- [Action item]: The response must consist of the lines below from the one with "Click the 37m timestamp on Rebecca's comment" through the one with "has height=539, width=1113.", exactly as they appear and with both ends kept.

Stored records:
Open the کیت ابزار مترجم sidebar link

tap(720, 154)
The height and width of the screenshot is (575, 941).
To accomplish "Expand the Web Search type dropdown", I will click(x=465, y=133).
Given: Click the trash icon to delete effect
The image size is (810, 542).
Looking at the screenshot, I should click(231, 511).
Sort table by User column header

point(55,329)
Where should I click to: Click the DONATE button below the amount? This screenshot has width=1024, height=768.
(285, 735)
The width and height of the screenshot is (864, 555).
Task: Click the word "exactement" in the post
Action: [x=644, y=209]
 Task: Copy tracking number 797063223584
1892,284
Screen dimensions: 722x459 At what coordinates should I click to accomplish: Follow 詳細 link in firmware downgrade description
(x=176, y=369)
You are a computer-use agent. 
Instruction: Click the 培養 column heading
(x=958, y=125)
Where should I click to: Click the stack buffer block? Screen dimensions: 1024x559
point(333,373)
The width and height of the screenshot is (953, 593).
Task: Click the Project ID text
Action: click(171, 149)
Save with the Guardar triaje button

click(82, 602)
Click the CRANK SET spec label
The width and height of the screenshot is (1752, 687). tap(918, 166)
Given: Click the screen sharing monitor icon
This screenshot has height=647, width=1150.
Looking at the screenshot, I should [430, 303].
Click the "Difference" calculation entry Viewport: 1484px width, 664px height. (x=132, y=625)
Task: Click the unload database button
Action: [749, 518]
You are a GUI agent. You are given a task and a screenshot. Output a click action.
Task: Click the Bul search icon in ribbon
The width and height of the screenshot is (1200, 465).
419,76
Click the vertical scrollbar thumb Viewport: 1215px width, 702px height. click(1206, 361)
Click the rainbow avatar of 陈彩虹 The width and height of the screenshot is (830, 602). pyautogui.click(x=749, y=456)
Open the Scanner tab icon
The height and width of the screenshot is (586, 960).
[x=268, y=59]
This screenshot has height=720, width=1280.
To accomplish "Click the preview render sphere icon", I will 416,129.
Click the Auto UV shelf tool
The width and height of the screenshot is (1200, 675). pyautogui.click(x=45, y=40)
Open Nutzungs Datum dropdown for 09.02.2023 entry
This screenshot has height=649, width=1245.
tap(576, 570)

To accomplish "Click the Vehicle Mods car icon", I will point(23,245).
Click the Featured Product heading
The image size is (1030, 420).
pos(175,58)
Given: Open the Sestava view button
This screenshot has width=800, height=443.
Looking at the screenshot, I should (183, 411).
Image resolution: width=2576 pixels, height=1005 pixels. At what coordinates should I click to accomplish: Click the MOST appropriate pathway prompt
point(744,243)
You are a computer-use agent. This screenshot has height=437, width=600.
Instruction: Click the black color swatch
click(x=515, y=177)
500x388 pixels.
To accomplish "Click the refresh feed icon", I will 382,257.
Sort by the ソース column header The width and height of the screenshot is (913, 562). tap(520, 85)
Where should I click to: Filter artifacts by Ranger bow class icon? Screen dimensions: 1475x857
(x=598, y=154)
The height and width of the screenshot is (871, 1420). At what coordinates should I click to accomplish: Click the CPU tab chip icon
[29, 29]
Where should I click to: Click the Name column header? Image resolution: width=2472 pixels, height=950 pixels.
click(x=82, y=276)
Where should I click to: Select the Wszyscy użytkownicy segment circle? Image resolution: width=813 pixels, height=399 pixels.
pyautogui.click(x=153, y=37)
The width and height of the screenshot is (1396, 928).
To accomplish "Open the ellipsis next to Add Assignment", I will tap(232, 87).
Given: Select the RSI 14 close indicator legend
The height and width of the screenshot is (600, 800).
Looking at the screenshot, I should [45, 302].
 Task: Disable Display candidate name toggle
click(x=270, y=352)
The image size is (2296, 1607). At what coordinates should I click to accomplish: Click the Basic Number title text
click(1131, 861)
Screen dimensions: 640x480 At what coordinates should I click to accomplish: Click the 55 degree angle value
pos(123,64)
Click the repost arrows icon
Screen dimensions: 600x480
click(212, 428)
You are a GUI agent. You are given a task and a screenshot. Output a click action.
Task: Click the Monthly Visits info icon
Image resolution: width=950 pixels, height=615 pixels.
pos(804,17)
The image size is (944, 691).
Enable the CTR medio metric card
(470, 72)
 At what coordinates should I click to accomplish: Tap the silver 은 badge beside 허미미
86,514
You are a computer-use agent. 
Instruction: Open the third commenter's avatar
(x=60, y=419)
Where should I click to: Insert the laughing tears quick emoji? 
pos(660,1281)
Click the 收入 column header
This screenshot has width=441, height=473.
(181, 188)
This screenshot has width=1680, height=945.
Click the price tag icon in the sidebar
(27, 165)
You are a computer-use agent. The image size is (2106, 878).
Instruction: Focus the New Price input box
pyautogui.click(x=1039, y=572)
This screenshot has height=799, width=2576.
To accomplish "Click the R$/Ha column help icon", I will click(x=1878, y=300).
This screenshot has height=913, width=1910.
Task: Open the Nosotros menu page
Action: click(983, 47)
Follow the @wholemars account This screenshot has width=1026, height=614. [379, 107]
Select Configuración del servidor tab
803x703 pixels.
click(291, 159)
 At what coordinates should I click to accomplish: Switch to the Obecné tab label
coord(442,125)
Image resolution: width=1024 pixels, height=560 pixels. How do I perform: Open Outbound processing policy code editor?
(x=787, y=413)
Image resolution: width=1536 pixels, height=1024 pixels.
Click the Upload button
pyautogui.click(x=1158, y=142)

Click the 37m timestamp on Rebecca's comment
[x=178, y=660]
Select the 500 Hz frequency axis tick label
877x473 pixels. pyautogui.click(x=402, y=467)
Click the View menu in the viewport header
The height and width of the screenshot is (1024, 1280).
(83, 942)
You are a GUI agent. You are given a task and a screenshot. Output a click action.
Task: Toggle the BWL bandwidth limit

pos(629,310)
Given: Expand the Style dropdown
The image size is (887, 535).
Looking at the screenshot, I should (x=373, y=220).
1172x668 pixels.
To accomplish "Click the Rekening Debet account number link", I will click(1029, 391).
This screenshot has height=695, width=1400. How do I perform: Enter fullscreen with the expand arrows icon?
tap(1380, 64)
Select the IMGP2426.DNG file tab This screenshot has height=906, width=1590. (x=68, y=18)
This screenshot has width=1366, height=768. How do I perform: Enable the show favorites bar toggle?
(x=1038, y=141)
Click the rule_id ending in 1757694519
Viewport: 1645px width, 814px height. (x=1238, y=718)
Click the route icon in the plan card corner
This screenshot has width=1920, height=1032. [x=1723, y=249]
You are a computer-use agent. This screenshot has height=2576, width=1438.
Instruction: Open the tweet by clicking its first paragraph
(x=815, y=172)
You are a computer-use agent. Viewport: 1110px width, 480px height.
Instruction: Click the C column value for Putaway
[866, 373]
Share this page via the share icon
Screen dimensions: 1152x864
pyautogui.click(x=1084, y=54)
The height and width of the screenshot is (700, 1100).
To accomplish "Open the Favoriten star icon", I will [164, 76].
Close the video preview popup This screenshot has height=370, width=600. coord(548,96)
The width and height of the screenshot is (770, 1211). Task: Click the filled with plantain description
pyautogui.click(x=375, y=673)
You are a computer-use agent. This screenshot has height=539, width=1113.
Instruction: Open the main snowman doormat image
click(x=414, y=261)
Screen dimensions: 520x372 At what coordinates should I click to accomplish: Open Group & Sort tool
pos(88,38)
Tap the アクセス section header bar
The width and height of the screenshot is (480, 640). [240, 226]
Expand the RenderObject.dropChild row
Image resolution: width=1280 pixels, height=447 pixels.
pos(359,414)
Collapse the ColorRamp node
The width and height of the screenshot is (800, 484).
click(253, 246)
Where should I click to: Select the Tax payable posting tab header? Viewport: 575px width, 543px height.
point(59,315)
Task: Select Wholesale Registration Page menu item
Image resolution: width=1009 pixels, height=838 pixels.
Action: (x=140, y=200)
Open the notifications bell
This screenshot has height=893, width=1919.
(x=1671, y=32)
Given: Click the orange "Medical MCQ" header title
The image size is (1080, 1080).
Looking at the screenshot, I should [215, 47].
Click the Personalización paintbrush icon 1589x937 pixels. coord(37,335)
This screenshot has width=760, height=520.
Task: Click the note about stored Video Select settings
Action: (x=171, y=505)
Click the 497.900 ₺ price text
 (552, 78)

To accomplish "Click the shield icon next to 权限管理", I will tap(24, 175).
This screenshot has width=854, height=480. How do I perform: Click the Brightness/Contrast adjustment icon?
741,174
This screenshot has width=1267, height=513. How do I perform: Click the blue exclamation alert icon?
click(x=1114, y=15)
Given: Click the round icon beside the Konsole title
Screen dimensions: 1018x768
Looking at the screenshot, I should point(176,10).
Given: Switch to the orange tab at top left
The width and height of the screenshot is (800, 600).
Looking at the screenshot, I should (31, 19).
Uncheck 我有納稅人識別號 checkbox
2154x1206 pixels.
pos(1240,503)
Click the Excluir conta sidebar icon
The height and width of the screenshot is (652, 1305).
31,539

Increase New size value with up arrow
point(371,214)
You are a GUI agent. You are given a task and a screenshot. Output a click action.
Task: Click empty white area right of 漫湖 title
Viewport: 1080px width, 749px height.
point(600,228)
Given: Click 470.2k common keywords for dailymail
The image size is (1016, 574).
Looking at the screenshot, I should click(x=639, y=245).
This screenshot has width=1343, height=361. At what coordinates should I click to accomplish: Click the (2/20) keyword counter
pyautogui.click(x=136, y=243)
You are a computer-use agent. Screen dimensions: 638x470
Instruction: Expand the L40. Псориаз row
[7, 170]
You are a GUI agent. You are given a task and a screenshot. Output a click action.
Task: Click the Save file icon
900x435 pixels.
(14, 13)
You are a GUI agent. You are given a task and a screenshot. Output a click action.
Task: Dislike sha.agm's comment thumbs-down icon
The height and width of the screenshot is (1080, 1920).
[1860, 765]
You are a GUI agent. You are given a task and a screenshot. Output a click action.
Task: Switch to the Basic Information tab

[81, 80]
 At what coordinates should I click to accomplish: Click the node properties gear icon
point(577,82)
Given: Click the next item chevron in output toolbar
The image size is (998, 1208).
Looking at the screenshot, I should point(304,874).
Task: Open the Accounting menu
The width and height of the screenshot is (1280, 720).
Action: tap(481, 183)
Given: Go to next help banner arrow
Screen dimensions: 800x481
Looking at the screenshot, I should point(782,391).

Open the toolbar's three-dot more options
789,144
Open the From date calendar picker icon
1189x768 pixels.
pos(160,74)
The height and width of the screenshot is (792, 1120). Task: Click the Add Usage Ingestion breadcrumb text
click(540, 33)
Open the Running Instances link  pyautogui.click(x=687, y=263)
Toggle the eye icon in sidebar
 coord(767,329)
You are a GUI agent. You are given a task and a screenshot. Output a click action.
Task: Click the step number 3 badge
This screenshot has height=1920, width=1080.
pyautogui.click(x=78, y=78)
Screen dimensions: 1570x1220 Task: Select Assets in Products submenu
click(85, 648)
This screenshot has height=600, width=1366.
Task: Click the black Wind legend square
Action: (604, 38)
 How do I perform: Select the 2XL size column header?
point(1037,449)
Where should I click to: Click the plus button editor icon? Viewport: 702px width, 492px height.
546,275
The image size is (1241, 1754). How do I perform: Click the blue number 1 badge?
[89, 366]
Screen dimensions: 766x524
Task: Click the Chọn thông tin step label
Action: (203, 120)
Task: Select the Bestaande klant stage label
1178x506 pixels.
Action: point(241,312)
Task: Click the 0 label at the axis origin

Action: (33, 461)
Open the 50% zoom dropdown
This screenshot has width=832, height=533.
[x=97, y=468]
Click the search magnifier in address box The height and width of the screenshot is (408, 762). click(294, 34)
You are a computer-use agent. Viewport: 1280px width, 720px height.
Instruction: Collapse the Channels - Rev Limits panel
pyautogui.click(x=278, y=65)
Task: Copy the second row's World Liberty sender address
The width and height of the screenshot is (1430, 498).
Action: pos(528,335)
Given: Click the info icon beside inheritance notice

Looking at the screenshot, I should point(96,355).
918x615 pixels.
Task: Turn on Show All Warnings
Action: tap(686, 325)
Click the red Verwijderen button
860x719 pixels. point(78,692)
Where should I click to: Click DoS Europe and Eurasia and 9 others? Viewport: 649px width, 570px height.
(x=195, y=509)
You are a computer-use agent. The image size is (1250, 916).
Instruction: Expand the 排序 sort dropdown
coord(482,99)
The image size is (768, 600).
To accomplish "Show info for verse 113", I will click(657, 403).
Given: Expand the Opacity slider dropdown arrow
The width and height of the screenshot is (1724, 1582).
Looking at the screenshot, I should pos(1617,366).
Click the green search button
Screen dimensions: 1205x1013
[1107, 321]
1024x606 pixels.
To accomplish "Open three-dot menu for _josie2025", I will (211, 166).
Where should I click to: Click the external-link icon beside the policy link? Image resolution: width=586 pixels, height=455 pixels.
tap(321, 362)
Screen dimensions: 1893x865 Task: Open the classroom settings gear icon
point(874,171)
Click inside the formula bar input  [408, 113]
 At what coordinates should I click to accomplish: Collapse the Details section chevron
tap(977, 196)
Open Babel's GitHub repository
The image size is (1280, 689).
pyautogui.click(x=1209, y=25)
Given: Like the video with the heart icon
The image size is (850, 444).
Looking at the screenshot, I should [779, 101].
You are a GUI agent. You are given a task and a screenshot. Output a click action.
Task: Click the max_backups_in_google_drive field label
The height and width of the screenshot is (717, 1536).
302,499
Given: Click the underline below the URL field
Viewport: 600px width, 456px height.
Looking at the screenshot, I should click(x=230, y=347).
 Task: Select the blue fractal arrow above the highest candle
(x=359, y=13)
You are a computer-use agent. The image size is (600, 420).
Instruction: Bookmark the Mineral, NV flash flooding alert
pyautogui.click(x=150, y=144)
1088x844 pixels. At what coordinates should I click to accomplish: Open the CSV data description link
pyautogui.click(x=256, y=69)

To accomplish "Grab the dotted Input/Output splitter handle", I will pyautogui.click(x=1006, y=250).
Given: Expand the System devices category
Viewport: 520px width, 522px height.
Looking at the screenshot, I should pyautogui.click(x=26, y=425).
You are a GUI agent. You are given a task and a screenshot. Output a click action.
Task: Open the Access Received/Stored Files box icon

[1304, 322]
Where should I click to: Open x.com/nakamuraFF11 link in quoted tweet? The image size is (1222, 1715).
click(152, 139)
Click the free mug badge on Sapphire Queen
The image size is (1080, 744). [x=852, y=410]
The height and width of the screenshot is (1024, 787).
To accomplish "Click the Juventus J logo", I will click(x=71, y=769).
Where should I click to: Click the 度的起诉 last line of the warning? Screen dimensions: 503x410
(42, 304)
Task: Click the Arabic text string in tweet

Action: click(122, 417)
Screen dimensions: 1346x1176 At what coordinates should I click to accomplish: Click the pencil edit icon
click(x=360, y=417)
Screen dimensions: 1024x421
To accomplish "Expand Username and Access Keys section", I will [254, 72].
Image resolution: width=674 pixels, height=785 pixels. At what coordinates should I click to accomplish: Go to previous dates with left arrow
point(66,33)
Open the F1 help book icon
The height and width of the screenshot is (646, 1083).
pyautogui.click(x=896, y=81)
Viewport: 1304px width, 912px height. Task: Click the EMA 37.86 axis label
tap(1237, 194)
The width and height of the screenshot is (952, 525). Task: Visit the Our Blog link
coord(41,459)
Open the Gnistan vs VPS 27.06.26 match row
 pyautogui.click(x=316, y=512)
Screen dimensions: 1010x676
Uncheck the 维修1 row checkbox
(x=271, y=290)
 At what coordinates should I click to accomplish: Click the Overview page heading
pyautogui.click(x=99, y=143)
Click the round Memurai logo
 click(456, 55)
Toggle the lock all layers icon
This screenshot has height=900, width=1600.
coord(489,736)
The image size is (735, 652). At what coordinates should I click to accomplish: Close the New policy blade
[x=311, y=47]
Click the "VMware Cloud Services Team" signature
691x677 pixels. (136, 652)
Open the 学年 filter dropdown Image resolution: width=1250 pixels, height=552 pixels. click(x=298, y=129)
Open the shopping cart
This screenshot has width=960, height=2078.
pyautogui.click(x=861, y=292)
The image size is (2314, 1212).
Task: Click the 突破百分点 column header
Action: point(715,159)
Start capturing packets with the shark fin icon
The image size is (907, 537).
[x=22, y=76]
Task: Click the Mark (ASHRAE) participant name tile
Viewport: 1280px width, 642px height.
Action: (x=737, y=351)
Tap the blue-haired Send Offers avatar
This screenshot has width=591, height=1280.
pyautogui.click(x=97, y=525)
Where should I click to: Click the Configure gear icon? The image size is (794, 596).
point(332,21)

- [Result]:
Click the 37m timestamp on Rebecca's comment
[x=178, y=660]
Select the 500 Hz frequency axis tick label
877x473 pixels. pyautogui.click(x=402, y=467)
Click the View menu in the viewport header
The height and width of the screenshot is (1024, 1280).
(83, 942)
You are a GUI agent. You are given a task and a screenshot. Output a click action.
Task: Toggle the BWL bandwidth limit

pos(629,310)
Given: Expand the Style dropdown
The image size is (887, 535).
Looking at the screenshot, I should (x=373, y=220).
1172x668 pixels.
To accomplish "Click the Rekening Debet account number link", I will click(1029, 391).
This screenshot has height=695, width=1400. How do I perform: Enter fullscreen with the expand arrows icon?
tap(1380, 64)
Select the IMGP2426.DNG file tab This screenshot has height=906, width=1590. (x=68, y=18)
This screenshot has width=1366, height=768. How do I perform: Enable the show favorites bar toggle?
(x=1038, y=141)
Click the rule_id ending in 1757694519
Viewport: 1645px width, 814px height. (x=1238, y=718)
Click the route icon in the plan card corner
This screenshot has width=1920, height=1032. [x=1723, y=249]
You are a computer-use agent. This screenshot has height=2576, width=1438.
Instruction: Open the tweet by clicking its first paragraph
(x=815, y=172)
You are a computer-use agent. Viewport: 1110px width, 480px height.
Instruction: Click the C column value for Putaway
[866, 373]
Share this page via the share icon
Screen dimensions: 1152x864
pyautogui.click(x=1084, y=54)
The height and width of the screenshot is (700, 1100).
To accomplish "Open the Favoriten star icon", I will [164, 76].
Close the video preview popup This screenshot has height=370, width=600. coord(548,96)
The width and height of the screenshot is (770, 1211). Task: Click the filled with plantain description
pyautogui.click(x=375, y=673)
You are a computer-use agent. This screenshot has height=539, width=1113.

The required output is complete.